Por isso, ok. É de se considerar que a compra do TikTok tenha passado pelas cabeças e pelas calculadoras de Cupertino. Ainda assim, a compra do TikTok seria uma das decisões mais incompreensíveis da Maçã desde o lançamento do Apple Pippin. Da lista de coisas às quais a Apple precisa se dedicar, parece-me que a moderação de uma rede social e as inerentes polémicas envolvendo o equilíbrio entre liberdade de expressão e manipulação política não fazem parte do top 20.000. É como a história de que a Apple deveria comprar o DuckDuckGo, e o contra-argumento de que isso é desnecessário pois ela já fatura estimados +US$10 bilhões com o facto da Google ser o motor de busca oficial do iOS.
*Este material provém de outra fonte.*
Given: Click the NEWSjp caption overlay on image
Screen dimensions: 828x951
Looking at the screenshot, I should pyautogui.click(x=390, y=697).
O problema é que, para a Apple de hoje, essa compra também me parece inexplicavelmente possível. De óculos conectados ao Projeto Titan, de Planet of The Apps ao Apple News+, se existe uma constante na Apple da última década é que não dá mais para usar a lógica para descrever as decisões ou as apostas da empresa.
Assim como todas as outras gigantes do mercado de tecnologia, a Apple adotou o modus-operandi de atuar em todos os segmentos possíveis que possam ter qualquer relação com a operação principal da companhia. Séries, filmes, documentários, jogos, notícias, programas de rádio, podcasts, fones, cartão de crédito, iniciativas de saúde, realidade imersiva, carros, satélites. A expansão lateral da Apple torna perfeitamente possível uma nova tentativa de entrada no mercado de redes sociais. Se o iPad deu certo depois do Newton, o que impede o Apple TikTok dar certo depois do Apple Ping, não é mesmo?
Repito: não acho que a Apple vá comprar o TikTok. Na verdade, assim que o primeiro rumor sobre o assunto surgiu, fontes da própria empresa já trataram de rejeitar a ideia (o que todos sabemos que não quer dizer nada). Mas se no passado eu estaria disposto a apostar dinheiro que a hipótese dessa compra não tinha a menor chance de acontecer e não passava de um clickbait barato, o facto de eu ter dedicado uma crónica inteira à real chance disso acontecer indica que talvez seja melhor eu desistir de prever as atitudes da Apple com base no campo da razão.